Multidrug resistance, particularly with Gram-negative bacilli, is resistance to 2 or more antibiotics. Extensive drug-resistant Gram-negative bacilli are resistant to all antibiotics except for colistin, tigecycline, and aminoglycosides. Panresistance is resistance to all systemic antibiotics. Table 19-2 lists the risk factors.8-10




TABLE 19-2Multidrug Resistance Risk Factors



In the 2016 IDSA guidelines, ventilator associated pneumonia (VAP) was noted to be a distinct entity from hospital-acquired pneumonia rather than a subset.
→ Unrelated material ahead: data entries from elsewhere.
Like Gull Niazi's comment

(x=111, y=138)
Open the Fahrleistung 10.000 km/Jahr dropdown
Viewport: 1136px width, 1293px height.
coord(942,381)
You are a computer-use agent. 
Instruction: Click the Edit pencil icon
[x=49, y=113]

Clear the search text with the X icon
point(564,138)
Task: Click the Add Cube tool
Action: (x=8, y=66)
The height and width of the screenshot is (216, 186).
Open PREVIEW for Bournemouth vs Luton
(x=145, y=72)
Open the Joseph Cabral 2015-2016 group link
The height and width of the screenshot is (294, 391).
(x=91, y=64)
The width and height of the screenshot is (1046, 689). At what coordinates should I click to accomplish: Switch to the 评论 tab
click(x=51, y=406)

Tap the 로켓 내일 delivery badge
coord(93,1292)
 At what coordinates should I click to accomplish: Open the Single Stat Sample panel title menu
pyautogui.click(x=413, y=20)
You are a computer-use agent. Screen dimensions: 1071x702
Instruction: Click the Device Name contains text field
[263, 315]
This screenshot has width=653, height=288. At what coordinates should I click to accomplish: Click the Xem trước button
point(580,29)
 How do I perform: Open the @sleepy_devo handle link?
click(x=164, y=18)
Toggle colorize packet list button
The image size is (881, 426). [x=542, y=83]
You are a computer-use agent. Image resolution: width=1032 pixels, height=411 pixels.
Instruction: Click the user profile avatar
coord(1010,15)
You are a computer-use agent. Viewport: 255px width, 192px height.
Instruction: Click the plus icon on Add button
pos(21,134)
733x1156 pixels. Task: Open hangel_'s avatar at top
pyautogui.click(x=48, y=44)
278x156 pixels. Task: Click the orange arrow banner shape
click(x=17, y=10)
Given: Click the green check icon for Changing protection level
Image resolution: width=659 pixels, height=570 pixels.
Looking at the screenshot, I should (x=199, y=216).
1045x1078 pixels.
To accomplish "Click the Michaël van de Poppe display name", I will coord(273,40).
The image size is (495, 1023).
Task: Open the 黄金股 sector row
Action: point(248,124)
Reported incidence varies, ranging from 10% to 25% with an all-cause mortality of 25% to 50%.8,11 Ventilator-acquired pneumonia develops after more than 48 hours of mechanical ventilation, but diagnosis may be difficult. At present, the consensus is that VAP is suspected when there is clinical deterioration defined as an increase in positive end-expiratory pressure (PEEP) by 3 cm H2O or an increase in the fraction of inspired oxygen (FIO2) by 0.20 (a ventilator-associated condition) in association with aberration in temperature or white blood cell count. Possible VAP is present when these findings are found in concert with purulent secretions or isolation of a potential pathogen from respiratory cultures.8,11



Prevention should focus on avoiding intubation when possible, minimizing sedation and avoiding benzodiazepines, maintaining and improving physical conditioning with early mobilization and exercise, minimizing pooling of secretions above the endotracheal tube cuff by means of endotracheal tubes with subglottic secretion drainage ports, and elevating the head of the bed to 30 degree to 45 degree.12 Endotracheal tubes are now available with subglottic secretion drainage ports. The use of subglottic drainage may reduce the incidence of VAP by 55% and may further reduce antibiotic utilization. Current evidence supports the use of oral care with chlorhexidine in intubated patients, particularly for preventing postoperative respiratory infections in cardiac surgery patients. At this time, data suggests that these oral antiseptics may lower VAP rates but insufficient data is available to determine the impact on duration of mechanical ventilation or mortality.12



Initiation of antibiotics should be dependent on clinical judgment and not on biomarkers such as procalcitonin, C-reactive protein (CRP), and soluble triggering receptor expressed on myeloid cells-1 (sTREM-1).8 Typical pathogens include aerobic Gram-negative bacilli (eg, Escherichia coli, Klebsiella pneumoniae, Enterobacter species, Pseudomonas aeruginosa, Acinetobacter species) and Gram-positive cocci (eg, Staphylococcus aureus, including methicillin-resistant S aureus [MRSA], Streptococcus species). Nosocomial pneumonia due to viruses or fungi is significantly less common, except in the immunocompromised patient.13



Current guidelines recommend empiric therapy of HAP and VAP with antimicrobials providing coverage for S aureus, P aeruginosa, and other Gram-negative bacilli. MRSA should be covered with vancomycin or linezolid if MDR risk factors are present—particularly in patients who have received antibiotics within the last 90 days—or in hospital units with a high prevalence, greater than 10% to 20% of MRSA. Monotherapy for confirmed pseudomonal infections is recommended unless the patient is high risk for death, in septic shock, or has a structural lung disease such as bronchiectasis and cystic fibrosis. Dual therapy is then recommended. Aminoglycosides are generally avoided due to their high mortality risk, possibly greater than 25%.8 Inhaled antibiotics are reserved for Gram-negative bacilli that are only susceptible to aminoglycosides or polymyxins as a last resort. Tables 19-3 and 19-4 list the recommended empiric antibiotics for HAP and VAP.8




TABLE 19-3Empiric Antibiotics for Hospital-Acquired Pneumonia




TABLE 19-4Empiric Antibiotics for Ventilator-Acquired Pneumonia with Multidrug Resistance



Treatment should be narrowed once culture results are available. Patients should be reassessed 72 hours after initiation of therapy for the possibility of narrowing the antibiotic regimen based on cultures and the clinical picture. The decision to de-escalate antibiotics can be particularly difficult in culture-negative HAP. However, current literature has found that patients with culture-negative HAP tend to have less severe disease. Serum procalcitonin may help support decisions to discontinue antibiotics but may have limited benefit since recent data suggests that treatment can be safely limited to 7 days regardless of pathogen.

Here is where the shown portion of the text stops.